**Questions on the material:**
(1) In the STS forum thread, what tool does tpro68 recommend over a hacksaw for cutting down an STS?
(2) Retype the STS forum thread from "Gotcha now. Never" up to and including "the stopper end?".

**Selected text:**
* * * * *

# S.T.S Very Disappointing Product & Service



## 2nd Nature (Apr 3, 2006)

I have a STS on my Trykon and am very pleased with it. Mounted it easily. Where does the side mount hook onto? I had thought there was only a front mount and rear mount style? On my Trykon it is a front mount and connects to where the wrist strap is connected to. The owners do frequent this forum and maybe can help you. They have been very honest in the past when behind on orders and are very stand up people.


----------



## Swiper (Aug 31, 2004)

It mounts to the little triangle where your quiver attachment would go.


----------



## 2nd Nature (Apr 3, 2006)

As far as I know it only comes in front and rear mount. Also I cannot find one anywhere that costs $70. Even the double STS is not that much. Are you sure it is an STS brand? Not saying anything about you just that I can't find what you are referencing. 

The rod on mine is bent and has a slide adjust to the length you need. It has a set screw that when you get the desired distance away from the string (1/16 of a inch or so) than you lock it in. Are you worried about the length of the bar extending past your riser forward? 

Again I am not saying to argue just trying to help.


----------



## Swiper (Aug 31, 2004)

Yes it is STS. Look on there web site they now have a side mount for the tec risers.


----------



## 2nd Nature (Apr 3, 2006)

Gotcha now. Never seen it before and had a hard time finding their website. Found it now. 

I take it the problem is you have the rod all the way forward to the bend and you are still past the string on the stopper end? 

Can't offer any advise on that one other than what they told you. It does kinda stink that you have to saw it down to fit. Does it say in the instructions that you may have to do that?


----------



## Big Eazy (Mar 12, 2007)

The one and only STS I ordered also took quite awhile and several phone calls to get it delivered. I now use MeanV CSS's on both my bows.


----------



## Swiper (Aug 31, 2004)

Yeah MEANV will definitely be the way I am headed on next purchase


----------



## maddog3355 (Aug 30, 2007)

*best $40 I've every spent*

The sts on my bow was the best money I've every spent.

Take two guys with identical bows(one with an sts and one with out) and stand off to the side 20 yards. The guy with out the sts will be twice as loud.


----------



## k'em-n-g'em (Feb 10, 2007)

*sts*

i have never tried the sts but i have a mean v css and it is the best money i have ever spent! 

when i got it i installed it and shot a couple times and all i could do is laugh because i was soooo fricken quiet!!!!

never will shoot with out it.


----------



## tpro68 (Feb 26, 2007)

*pipe cutter*

If you decide to cut down your sts I would go with a copper pipe cutter rather than the hacksaw. I would think that the pipe cutter would give you a more finished look. You are right about their response. That is poor.


----------



## jessjr (Oct 3, 2006)

very good product. i have put everyone i own on a bandsaw to get the perfect length. works like a dream. as for warranty, i mean its a piece of aluminum and a piece of rubber. a caveman could figure this one out.


----------



## trip13 (Oct 22, 2007)

I think the problem swiper has is the customer service he recieved. As a business owner myself I would want a customer who recieved poor customer service to contact me and give me a chance to satisfy you. the person you dealt with probably didnt have a stake in the company. Its very easy to pull the trigger and post negative comments on a national forum.

* * * * *

**Given data:**
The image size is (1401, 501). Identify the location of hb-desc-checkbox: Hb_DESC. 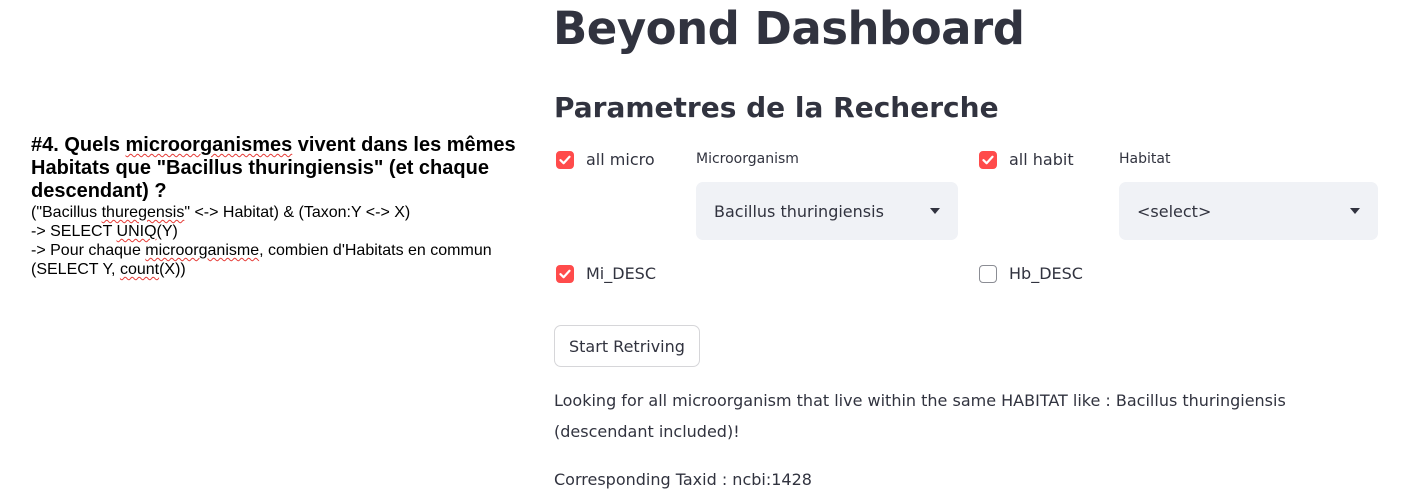
(1031, 274).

* * * * *

**Answers to each task:**
(1) A copper pipe cutter.

(2)
Gotcha now. Never seen it before and had a hard time finding their website. Found it now. 

I take it the problem is you have the rod all the way forward to the bend and you are still past the string on the stopper end?